"Let It Be Me" debuted at #76 on the Billboard Hot 100 for the week ending January 17, 1960. It spent 4 weeks in the top 10, reaching #7, and 15 weeks overall.
The company it kept, i.e., other singles that debuted the same week. (Debut position/highest position, weeks on chart)
"What in the World's Come Over You" by Jack Scott. (75, 5, 16)
'Tender Love and Care" by Jimmie Rodgers. (83, 24, 10)
"Theme from a Summer Place" by Percy Faith. (96, 1, 21)
"Let the Good Times Roll" by Ray Charles. (97, 78, 3)
"Tell Her for Me" by Adam Wade. (98, 66, 7)
"Bulldog" by the Fireballs. (99, 24, 11)
"Teenage Hayride" by Tender Slim. (100, 93, 2)
This is a reworking of a French song recorded in 1955 by Gilbert Becaud called "Je T'Appartiens."
The first English version of this was recorded in 1957 by an actress named Jill Corey.

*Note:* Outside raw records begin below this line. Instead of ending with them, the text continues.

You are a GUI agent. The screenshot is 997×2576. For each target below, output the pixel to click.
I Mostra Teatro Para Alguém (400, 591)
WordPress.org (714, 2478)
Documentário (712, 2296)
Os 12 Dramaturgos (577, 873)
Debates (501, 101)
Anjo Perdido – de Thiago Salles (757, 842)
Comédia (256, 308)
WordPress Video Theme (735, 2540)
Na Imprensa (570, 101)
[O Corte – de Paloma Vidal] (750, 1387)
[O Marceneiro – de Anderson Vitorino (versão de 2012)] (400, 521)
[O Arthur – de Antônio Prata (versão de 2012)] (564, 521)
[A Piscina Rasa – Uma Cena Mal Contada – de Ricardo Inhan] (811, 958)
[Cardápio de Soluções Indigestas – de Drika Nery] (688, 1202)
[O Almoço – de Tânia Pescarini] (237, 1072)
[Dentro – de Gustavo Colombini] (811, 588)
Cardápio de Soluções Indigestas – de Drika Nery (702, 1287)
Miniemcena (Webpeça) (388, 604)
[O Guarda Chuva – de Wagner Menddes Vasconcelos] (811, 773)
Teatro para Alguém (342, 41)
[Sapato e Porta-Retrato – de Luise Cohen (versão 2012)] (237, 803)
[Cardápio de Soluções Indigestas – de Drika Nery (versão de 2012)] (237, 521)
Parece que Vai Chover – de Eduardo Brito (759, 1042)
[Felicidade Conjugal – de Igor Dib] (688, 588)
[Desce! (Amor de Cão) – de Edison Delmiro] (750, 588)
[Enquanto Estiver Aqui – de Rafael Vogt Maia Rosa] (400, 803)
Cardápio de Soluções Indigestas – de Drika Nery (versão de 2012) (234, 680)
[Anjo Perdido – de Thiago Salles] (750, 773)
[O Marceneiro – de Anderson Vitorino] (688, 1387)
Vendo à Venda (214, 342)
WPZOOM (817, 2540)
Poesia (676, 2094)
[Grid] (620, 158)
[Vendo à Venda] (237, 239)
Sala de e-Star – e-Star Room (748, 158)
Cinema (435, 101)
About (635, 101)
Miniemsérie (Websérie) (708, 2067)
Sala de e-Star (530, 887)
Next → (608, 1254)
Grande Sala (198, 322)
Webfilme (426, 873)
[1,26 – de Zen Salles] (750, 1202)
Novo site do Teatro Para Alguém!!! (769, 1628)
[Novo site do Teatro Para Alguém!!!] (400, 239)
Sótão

One of the first pop songs to use a string section. 8 violins and a cello were used. It was also the first Everly Brothers song to use strings.
Just before this became a hit, The Everly Brothers left their original label, Cadence Records, and signed with Warner Brothers for a $100,000 bonus, which was huge at the time.
This was the first Everly Brothers song they did not record in Nashville. It was done in New York.
Three other versions have entered the US top-40: Betty Everett & Jerry Butler in 1964, Glen Campbell & Bobbie Gentry in 1969, and Willie Nelson in 1982.